Reiger: The year I was up for partner at my law firm, a health system client I had assisted in a complex acquisition asked me to consider joining them as their general counsel. I had been assured I would make partner; but the idea of helping manage and implement that complex transaction was so appealing that I said yes to the health system and left the firm. That was more than 20 years ago and I’ve never regretted that decision.
AALM: What qualities do you look for when choosing outside counsel for litigation needs?
Reiger: First and foremost, I consider depth and breadth of the lead lawyer’s relevant experience in the subject matter area. Other considerations are bench strength, willingness to prepare a detailed budget, and openness to using non-traditional solutions to manage cost (such as outsourcing the legwork of discovery or due diligence to a temporary staffing firm.)

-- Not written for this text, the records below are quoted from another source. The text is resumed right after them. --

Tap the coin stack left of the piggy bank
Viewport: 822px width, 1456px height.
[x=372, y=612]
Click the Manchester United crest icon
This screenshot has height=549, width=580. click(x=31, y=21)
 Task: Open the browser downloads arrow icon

AALM: How would you describe your ideal relationship with outside counsel?
Reiger: The firm has excellent lawyers with unquestioned expertise who are readily available to deliver the required representation on time and at or under budget, who anticipate what I need before I ask for it, and with whom I enjoy working. That’s easy, right?

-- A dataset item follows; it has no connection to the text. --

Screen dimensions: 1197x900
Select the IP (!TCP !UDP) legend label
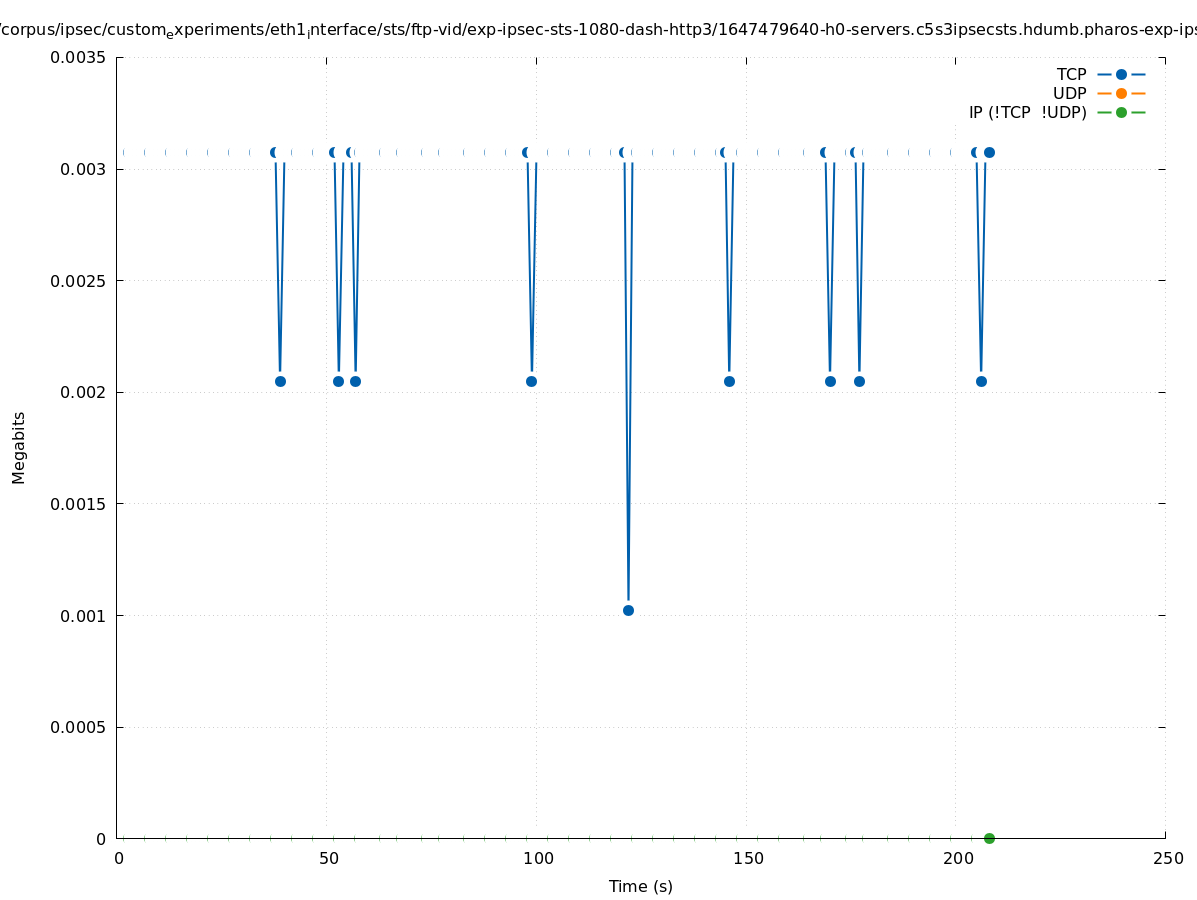(x=1027, y=113)
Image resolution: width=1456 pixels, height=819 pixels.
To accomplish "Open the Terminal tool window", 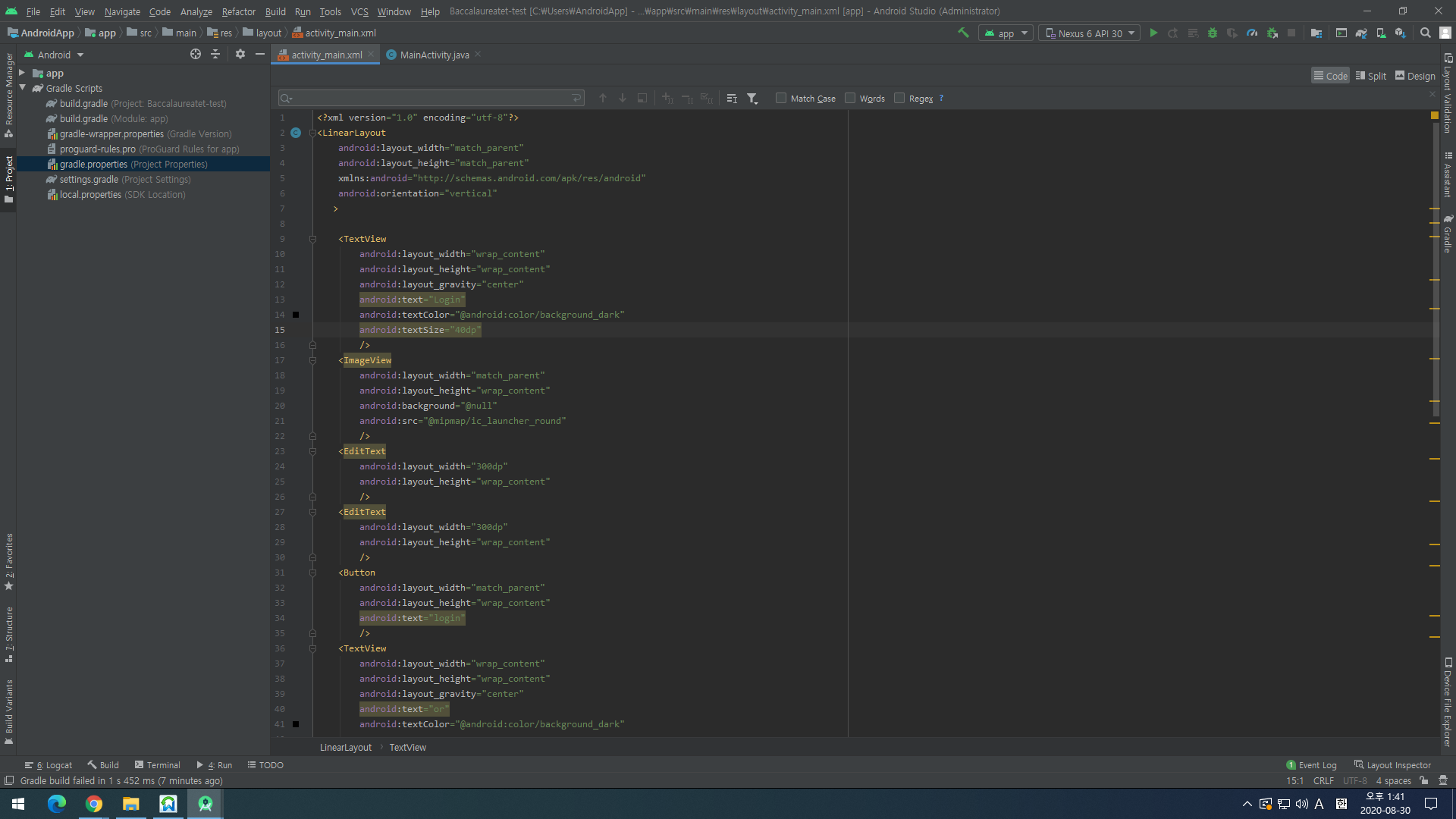I will click(157, 765).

AALM: What major concerns does your company’s CEO or board raise about outside counsel? How do you address those issues?
Reiger: Ultimately my CEO and my board want the same things I do – for our organization to receive high quality, creative legal representation on terms that are cost-effective. Our board does not get involved in counsel selection; however, on material matters, we provide summary information to the board about our selected counsel. And, of course, we also bring counsel to board committee meetings for those matters.
AALM: What challenges do you face when working with outside counsel?

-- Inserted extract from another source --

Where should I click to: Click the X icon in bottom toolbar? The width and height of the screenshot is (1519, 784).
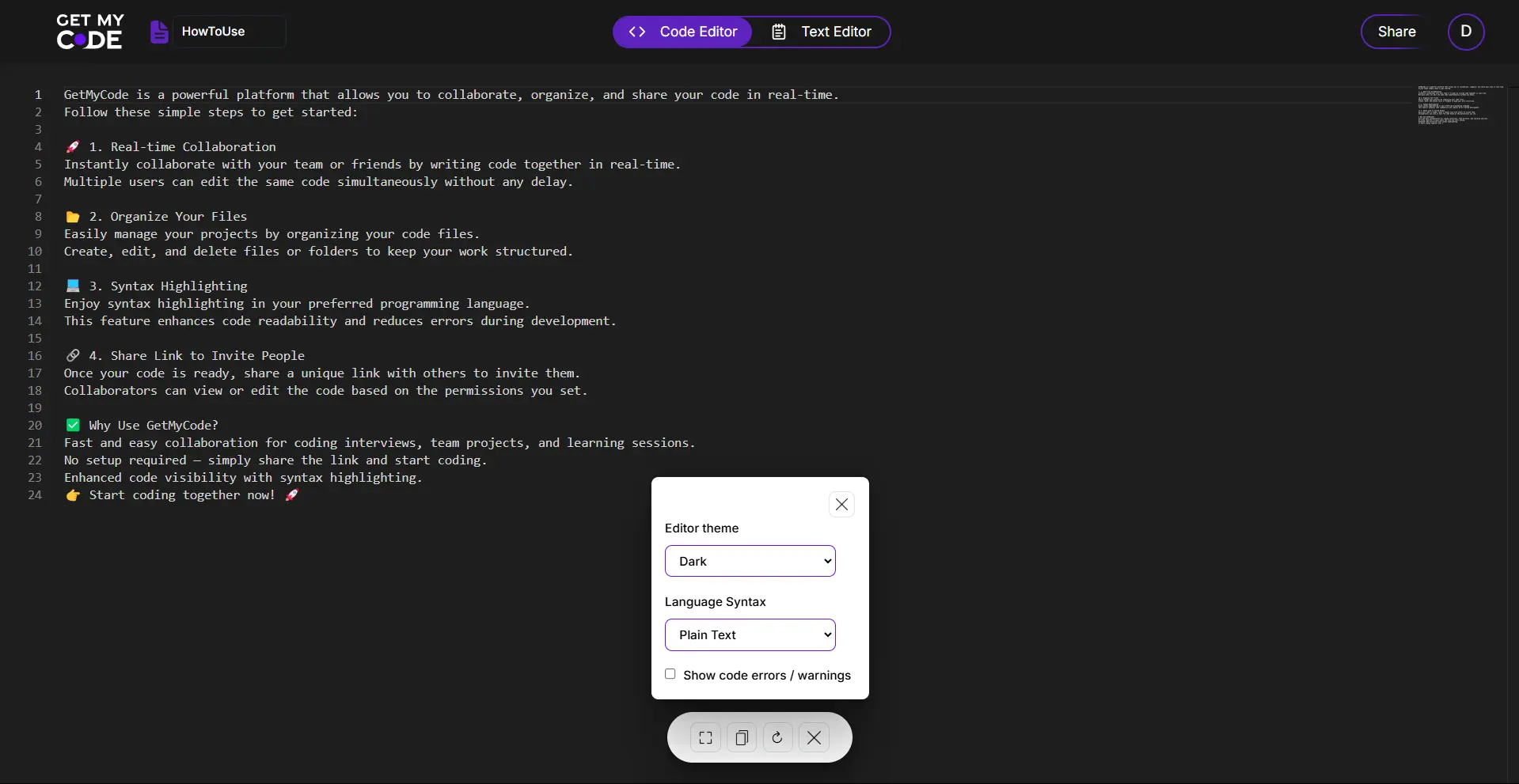click(814, 737)
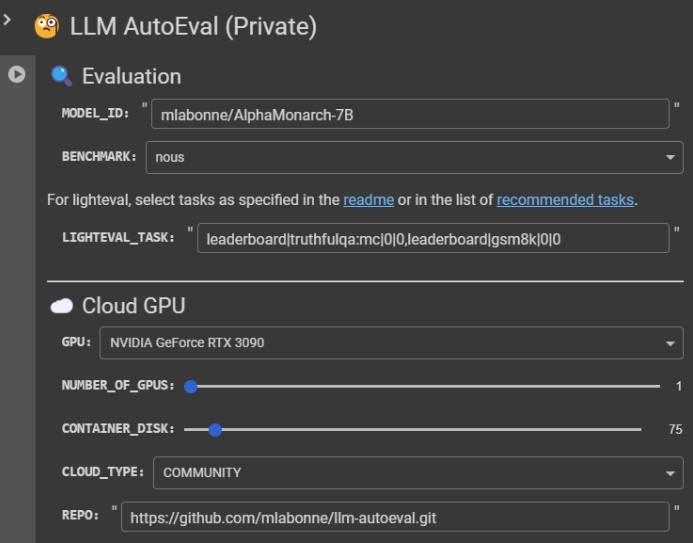The width and height of the screenshot is (693, 543).
Task: Run the Evaluation cell play button
Action: point(17,74)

Reiger: Timing is often a challenge. I don’t control when issues arrive in my office, and some business deadlines simply aren’t negotiable. If the firm can’t provide assistance in the required time, ultimately that may compromise our organizational interests – not to mention that it will reflect badly on me with my CEO and senior management colleagues.
AALM: What changes do you see in the future in regards to the relationships between the business and legal community?
Reiger: Law firms will continue to be pressured to reduce their overhead, increase their efficiency and reach, and find ways to pass those savings along to their clients whenever possible. So firms should expect continued cost sensitivity from the business community.
AALM: In what areas, do you believe the legal community has fallen behind the business world?
Reiger: Talent management and succession planning. Businesses today spend lots of time identifying high potential staff and then intentionally designing career development paths for those folks. I think many law firms still let professional development “happen,” based on individual initiative or sometimes by chance, instead of more actively directing it.
AALM: How has technology changed your business and your legal needs? Reiger: Email and instant messaging technologies have increased our internal business partners’ expectations about our availability and our turnaround time. They don’t hesitate to send a text or IM when we don’t answer the phone; and they often need advice and answers right away. Multitasking has become an ever-present component of the in-house counsel’s professional life.
AALM: How would you recommend a law firm maintain a relationship with their business client?
Reiger: Deliver great work product on time, proactively help your client digest it, find ways to help your client look good and – most importantly – ask your client “did this meet your expectations?”
AALM: Share a unique story with our readers about an outside counsel experience.
Reiger: In a prior job, we issued a request for proposals to a number of firms when a significant litigation matter emerged. We selected a handful of finalists, but when we began meetings with the finalists it became clear that one firm actually had no one who had handled a case on the same subject matter. They hadn’t overtly misrepresented anything in their RFP response; but still, that disqualified them. It would have been much better for the firm to have called me and explained why they weren’t going to respond to the RFP; I would have understood and appreciated that they weren’t wasting our time.
AALM: What advice would you give to attorneys wishing to switch to general counsel?
Reiger: I’ve relished the opportunity to get regularly involved in the daily operations of the business, and I have been intellectually stimulated (some days over-stimulated!) by the variety and unpredictability of the issues that land in my office. If that appeals to you, then a general counsel role may suit you well. But if what you aspire to professionally is becoming very, very proficient in one particular area of practice, and doing that to the best of your ability, then private practice may be better.
AALM: What advice would you give to attorneys looking to win your business?
Reiger: Wining and dining are time honored means of business development; but, honestly, I almost never can make the time for that. A new firm is much more likely to get a meeting with me by asking for an appointment that’s not built around a meal, and by focusing your pitch to showcase your firm’s specific expertise and how you believe it can help my organization. Using our time effectively from the get-go will help get my attention.